** Opening WORKING DATA block **

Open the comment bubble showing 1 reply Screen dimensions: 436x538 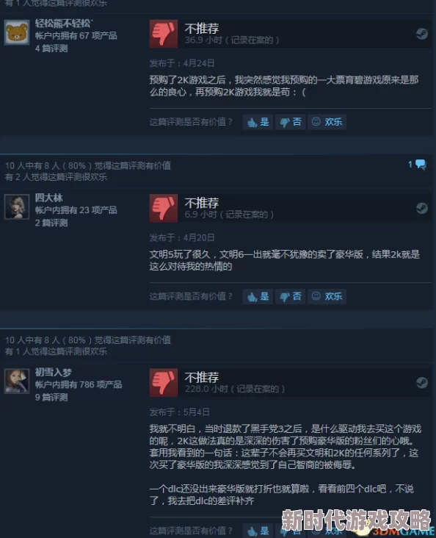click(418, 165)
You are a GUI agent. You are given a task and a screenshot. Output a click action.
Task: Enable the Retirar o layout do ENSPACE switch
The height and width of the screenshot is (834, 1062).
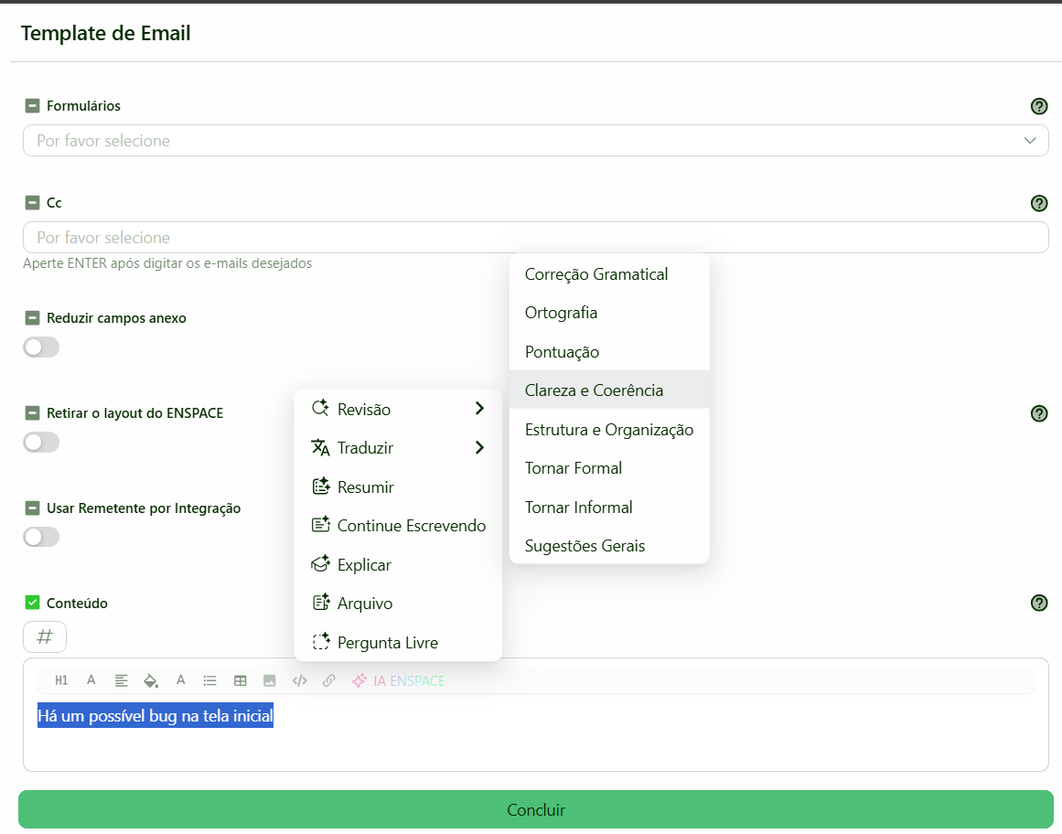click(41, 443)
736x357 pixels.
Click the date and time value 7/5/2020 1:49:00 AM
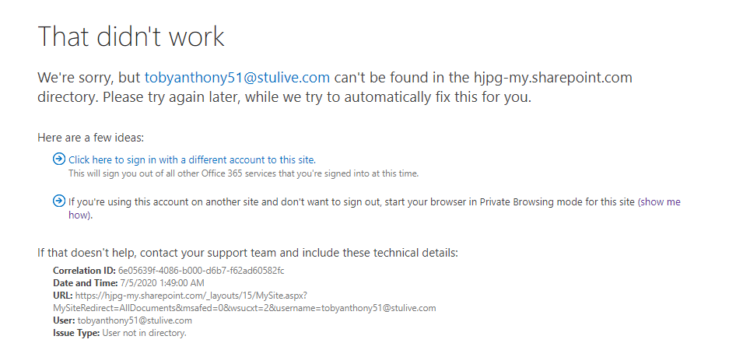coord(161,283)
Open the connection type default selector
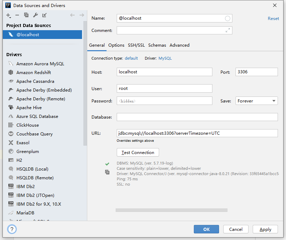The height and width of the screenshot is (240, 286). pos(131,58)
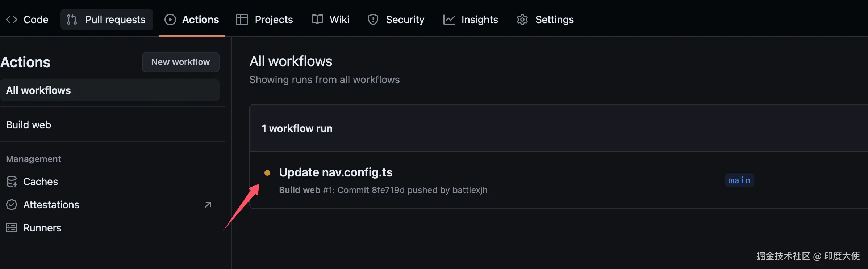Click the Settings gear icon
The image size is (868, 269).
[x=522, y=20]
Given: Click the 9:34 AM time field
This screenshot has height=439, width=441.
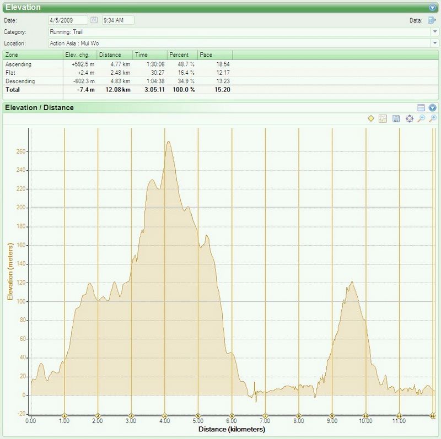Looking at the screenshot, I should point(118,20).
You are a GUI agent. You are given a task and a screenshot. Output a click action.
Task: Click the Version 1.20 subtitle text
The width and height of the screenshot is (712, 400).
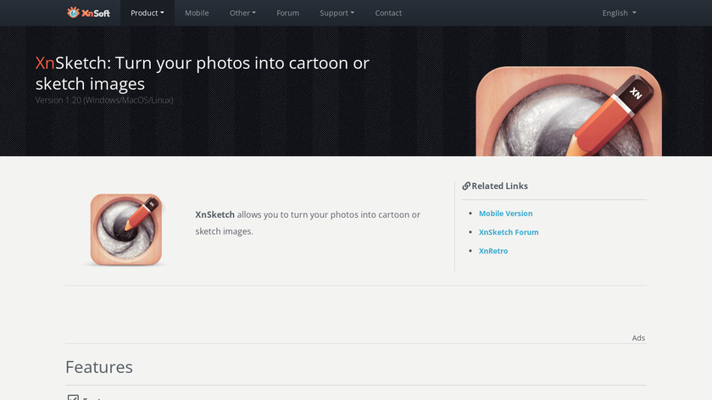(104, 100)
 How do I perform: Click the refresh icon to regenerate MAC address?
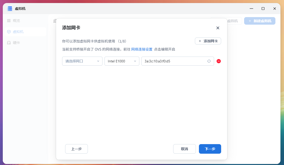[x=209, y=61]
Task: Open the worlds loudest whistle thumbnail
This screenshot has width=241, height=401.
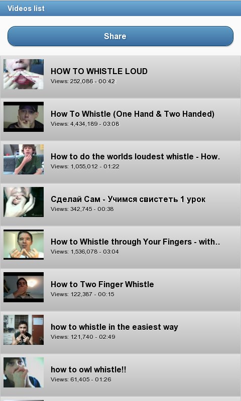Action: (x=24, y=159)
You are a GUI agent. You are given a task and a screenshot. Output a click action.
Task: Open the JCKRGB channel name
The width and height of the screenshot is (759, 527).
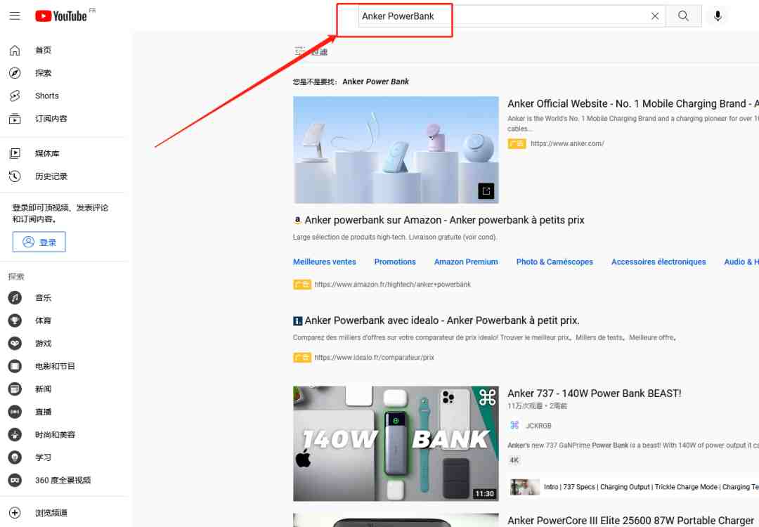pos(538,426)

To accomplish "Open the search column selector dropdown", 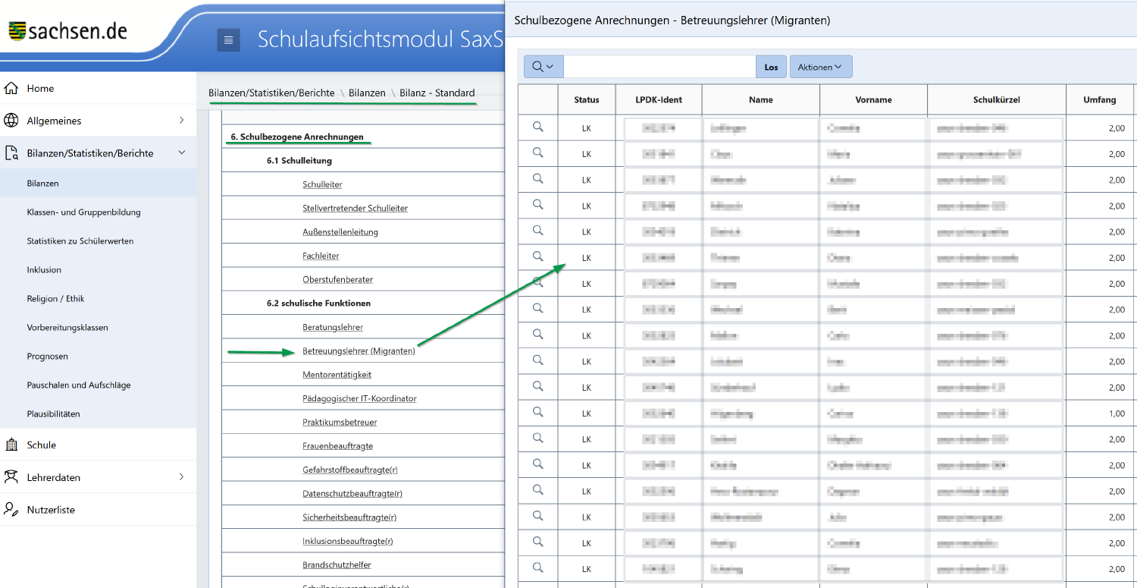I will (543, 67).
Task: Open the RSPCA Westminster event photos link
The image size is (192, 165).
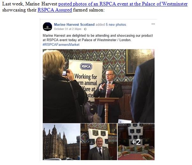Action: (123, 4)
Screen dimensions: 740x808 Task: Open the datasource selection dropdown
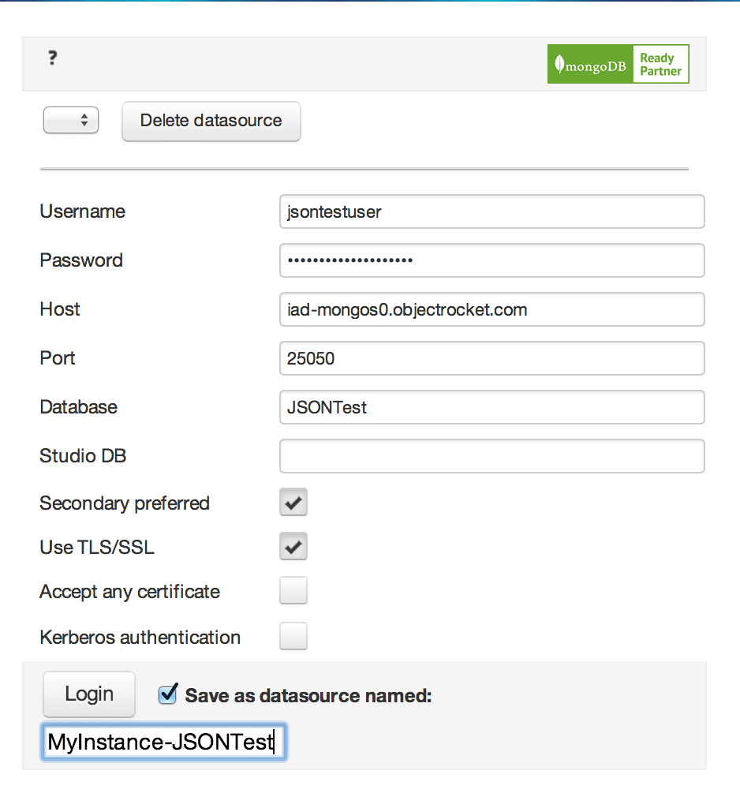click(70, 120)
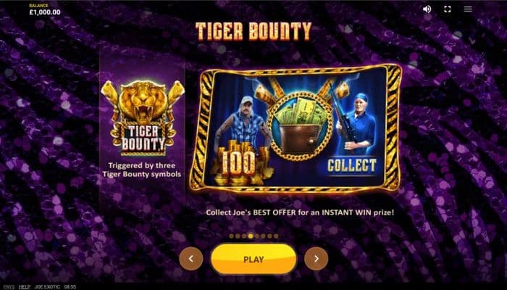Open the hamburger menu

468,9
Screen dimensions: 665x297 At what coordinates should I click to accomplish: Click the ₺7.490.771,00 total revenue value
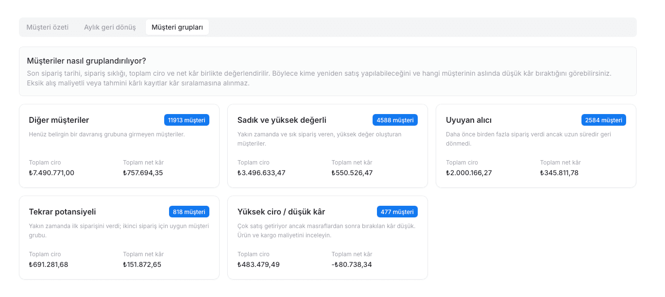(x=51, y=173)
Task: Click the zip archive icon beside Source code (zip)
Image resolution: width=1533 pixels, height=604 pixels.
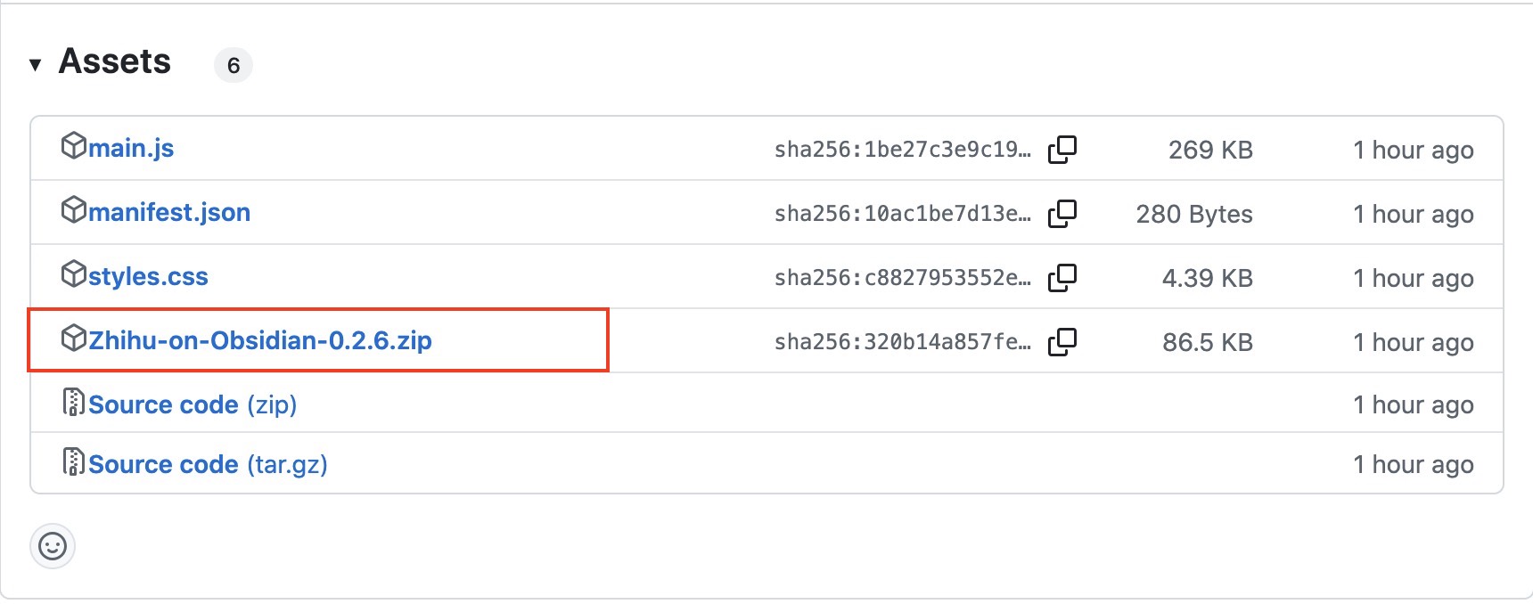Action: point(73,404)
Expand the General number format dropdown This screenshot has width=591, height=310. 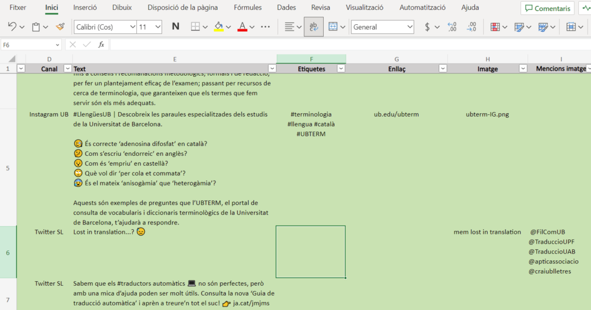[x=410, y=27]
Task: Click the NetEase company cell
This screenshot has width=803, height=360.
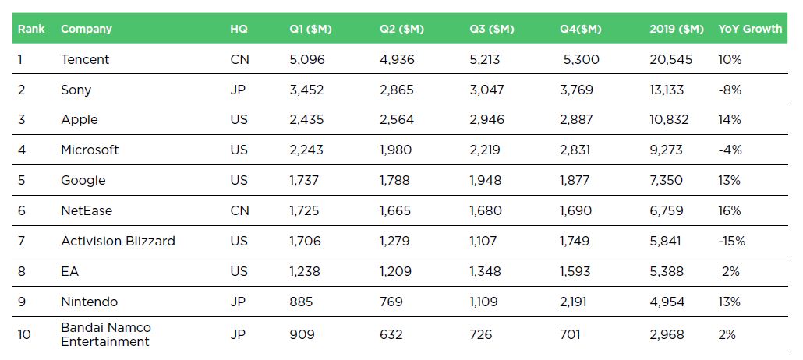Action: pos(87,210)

** Closing WORKING DATA block **

> _WORK REQUIRED_
Pictures stay out; reproduce exactly the lines from the one containing "Task: Click the NetEase company cell" through the end of the data.

> _SOLUTION TO THIS TASK_
Task: Click the NetEase company cell
This screenshot has width=803, height=360.
Action: pos(87,210)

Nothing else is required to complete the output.